Text passage Start Marker

Rhubarb is undoubtedly an especiall
good medicine for the liver and infirmities
of the gall; for besides that it
purgeth forth cholerick and naughty humors...
- John Gerard, The Herbal (1663)

 

The Chinese first cultivated rhubarb in 2700 B.C.   The word rhubarb comes from the Latin rhabarbarum "root of the barbarians" because the Romans believed people who ate it to be barbaric in nature.  (Foods for Love, p. 255)

Rhubarb was ground into powder and used medicinally in Europe for centuries before cooks started including it in desserts in the late 1700’s.

RHUBARB, n. Vegetable essence of stomach ache.

- Ambrose Bierce (1842-1914)

The Devil’s Dictionary

 Although used widely as a fruit, rhubarb (also called the pie-plant) is an example of the old vegetable/fruit conundrum.  Unlike the tomato, which technically is a fruit, but is used as a vegetable, rhubarb is a vegetable normally treated as a fruit.  Vegetable refers to plants with edible vegetative portions, including leaves, stalks, roots, underground stems, buds, flowers or seeds.  Our ancestors wrote of cooking and consuming all parts of the rhubarb plant. 

With rhubarb, the redder the stalk, the sweeter the pie. (Never Trust a Calm Dog and Other Rules of Thumb, #2668)

Ben Franklin is credited with being one of the first to send rhubarb seeds to the American colonies; his were from Scotland and went to Quaker plantsman, John Bartram, who was developing the country's first botanical garden in Philadelphia. 

Some Americans refer to rhubarb as "Persian Apple" because of its exotic place of origin (Central Asia) and its treatment when cooked in a pie.  (Sauerkraut Yankees, p. 127)

Medicinal rhubarb was widely cultivated in previous centuries.   The Greeks and Romans, like the Chinese, from whom Europeans first got the plant, recommended it as a purgative and tonic.  Mrs. Beeton in her book, Book of Household Management (1861) noted that rhubarb while "one of the most useful of all garden productions that are put into pie and puddings" was little known until the 1930's.

Text passage End Marker
Information shown Start Marker

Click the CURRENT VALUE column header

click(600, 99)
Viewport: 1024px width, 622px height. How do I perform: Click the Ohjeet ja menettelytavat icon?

Information shown End Marker

Questions to answer ▸
**A)** In the rhubarb passage, rewrite the paragraph beginning "Although used widely as a fruit" as a short bulleted list that keeps its main facts.
**B)** Decide whether each statement agrees with the rhubarb passage. Answer yes or no, and quote the words from the passage that decide it.
(i) The rhubarb seeds Ben Franklin sent to the colonies came from Scotland.
(ii) In Europe, cooks put rhubarb in desserts before it was used as medicine.
(iii) The tomato is technically a vegetable.
**C)** List every book title named in the rhubarb passage.

Results for each task ▸
**A)**
- Rhubarb, also called the pie-plant, is widely used as a fruit but is really a vegetable.
- It is the reverse of the tomato, which is technically a fruit but is used as a vegetable.
- "Vegetable" refers to plants with edible vegetative portions: leaves, stalks, roots, underground stems, buds, flowers or seeds.
- Our ancestors wrote of cooking and eating every part of the rhubarb plant.

**B)**
(i) Yes: "his were from Scotland"
(ii) No: "used medicinally in Europe for centuries before cooks started including it in desserts in the late 1700’s"
(iii) No: "the tomato, which technically is a fruit"

**C)**
- The Herbal
- Foods for Love
- The Devil’s Dictionary
- Never Trust a Calm Dog and Other Rules of Thumb
- Sauerkraut Yankees
- Book of Household Management